“Marketing staffers sometimes try to have salespeople help them profile customers. ‘After all,’ they think, ‘the salespeople know their customers better than anyone else, so why shouldn’t they fill in their demographics or firmographics?'” notes Bill Singleton, president of Algonquin, IL-based database marketing consultancy Singleton Marketing. But they forget that no one can serve two masters at the same time. Salespeople are paid for selling, not demographic profiling, just as marketing staffers are paid for planning, promoting and tracking but not for pushing products.
Trying to get sales to help with marketing’s tasks will soon show you that anything that gets between a salesperson and closing a sale will be blown past. Ask a busy rep to fill in the favorite magazine of her customers, and the answers are likely to be whatever her favorite magazine is, even though her customers range from Bangor to Beverly Hills. “I asked a sales rep why he didn’t fill in any profiling information after I had sent out a request,” reports Singleton. “He told me that he made and took 130 calls a day and that he could either do what he was paid to do or he could help me.”
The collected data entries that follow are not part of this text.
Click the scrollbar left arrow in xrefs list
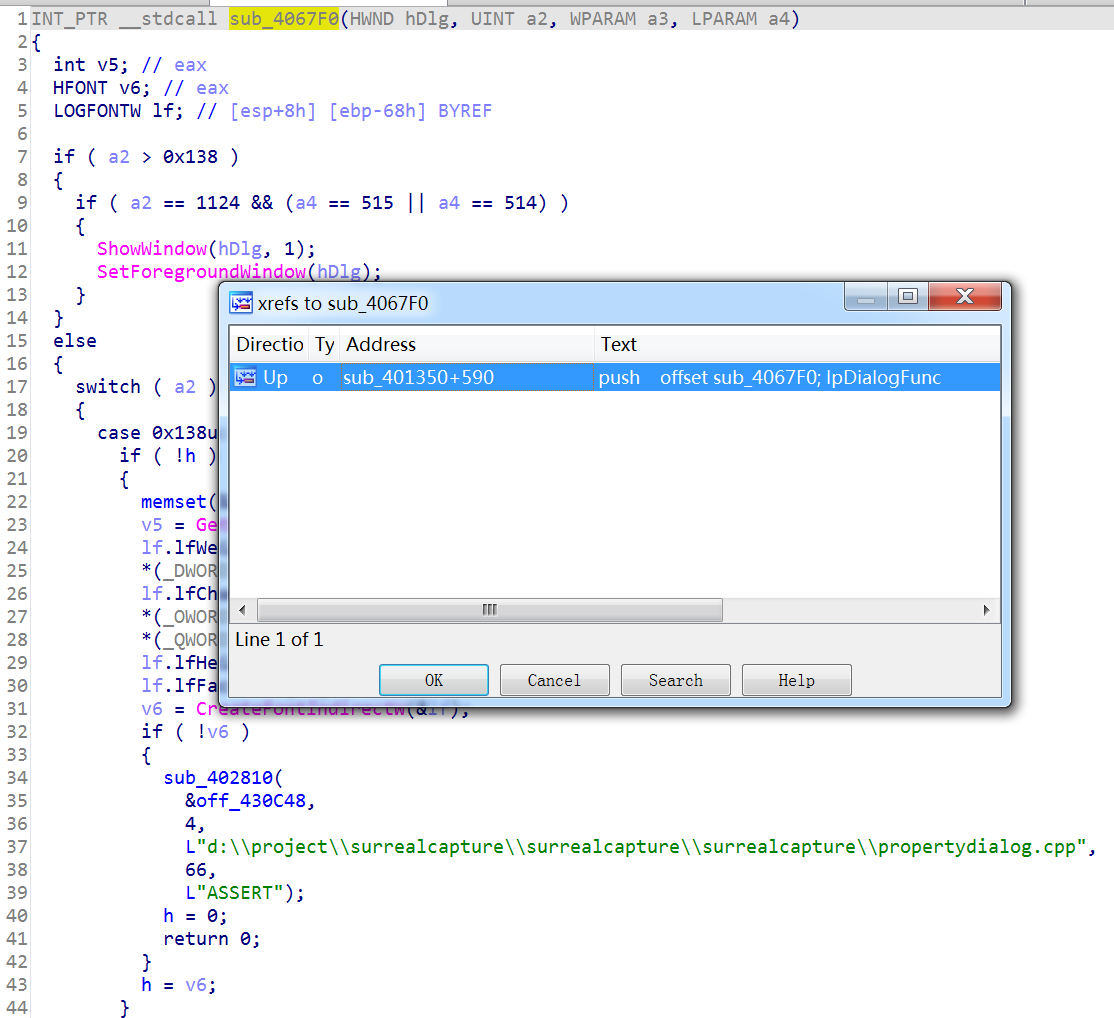The image size is (1114, 1018). click(x=242, y=610)
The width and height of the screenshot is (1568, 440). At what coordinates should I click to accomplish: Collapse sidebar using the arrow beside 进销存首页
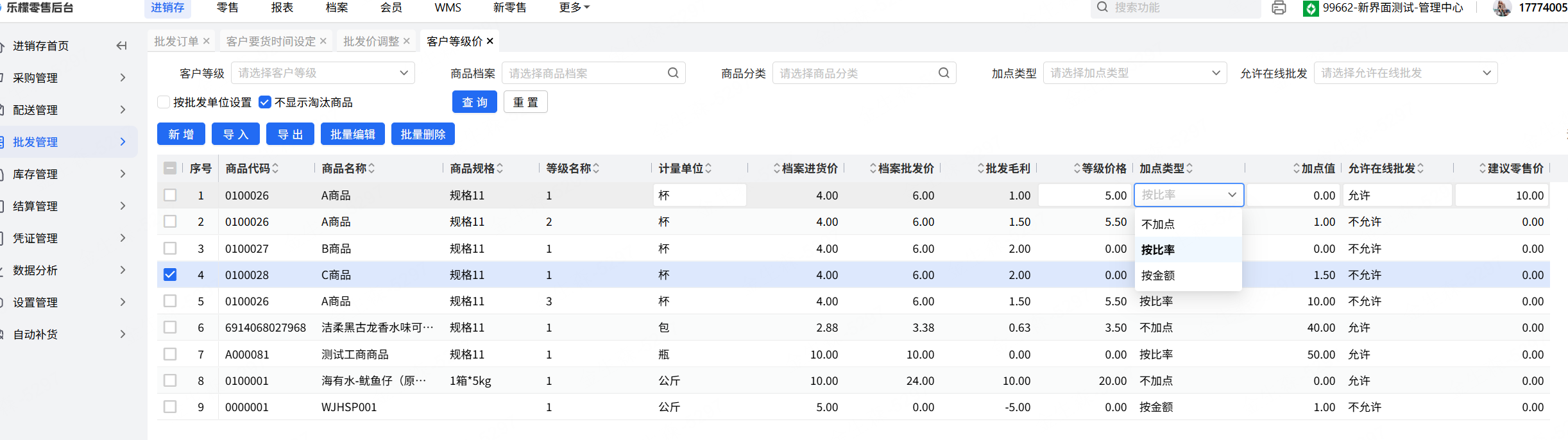[x=121, y=46]
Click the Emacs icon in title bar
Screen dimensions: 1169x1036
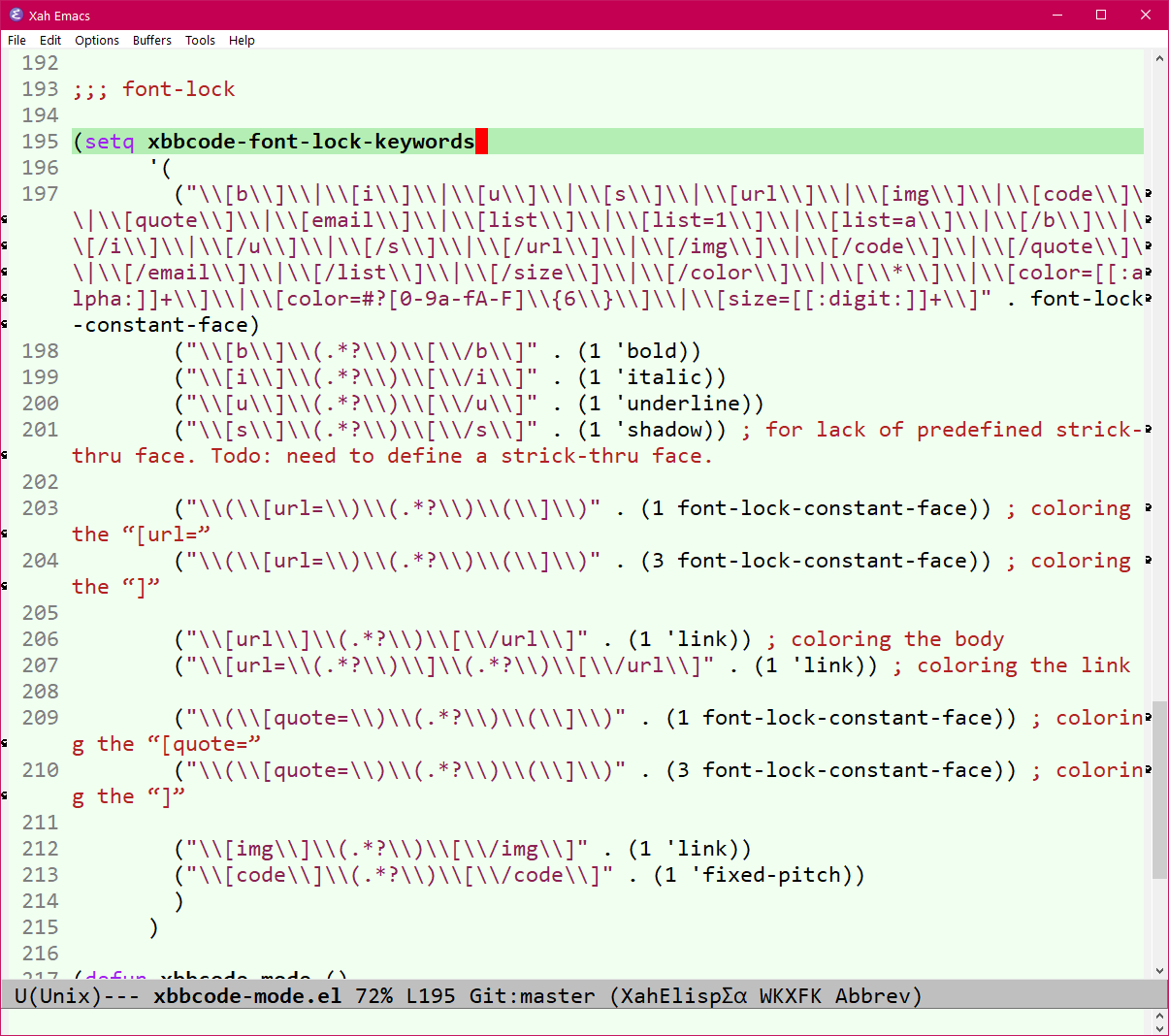(16, 15)
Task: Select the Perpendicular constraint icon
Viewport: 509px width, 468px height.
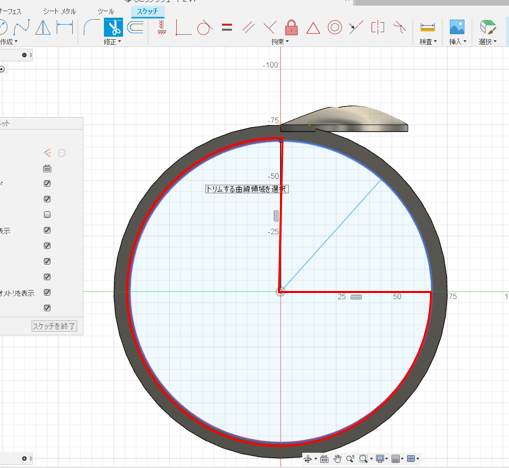Action: point(269,27)
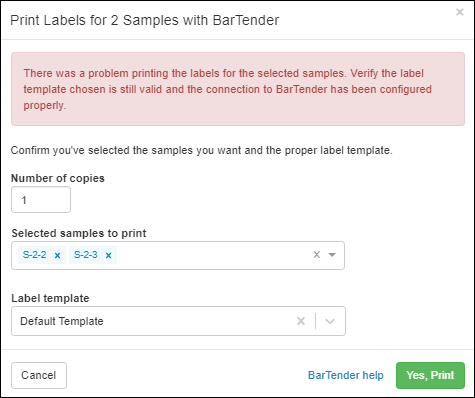Click the Selected samples to print label
This screenshot has height=398, width=475.
pyautogui.click(x=79, y=233)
Neither marketing staffers nor salespeople should be relied on to be completely objective and thorough about customer profiling, Singleton continues. Marketing staffers have their own projects and deadlines to worry about. They are not necessarily trained in sampling, data collection, verification, and comparison of sources. They should not be asked to serve more than their own boss because either their own work or the work you are asking them to do will suffer.
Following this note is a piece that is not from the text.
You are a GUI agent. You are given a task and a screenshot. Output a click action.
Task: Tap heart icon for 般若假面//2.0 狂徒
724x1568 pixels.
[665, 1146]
“Firms that make their money calling companies, processing census data, sorting through White and Yellow Pages, and verifying their information are objective and reliable,” Singleton says. “They realize that you can get samples of their and their competitors’ data and compare them and expect explanations for any differences. Firms like those are better sources of demographic and firmographic information than your internal marketing or sales staffs. You can engage these firms apart from your list buying and merge/purge processing. Or you can test a cooperative database that has this information included. That way you can use the overlay data to enhance your list selections and can also have the information overlaid on your customer file and sent back to you to include in your internal database. But whether you get the profiling separately or as part of your overall list and data processing strategy, you should not try to get it from a sales or marketing staffer that already has one master to serve: the work he will get paid to perform.”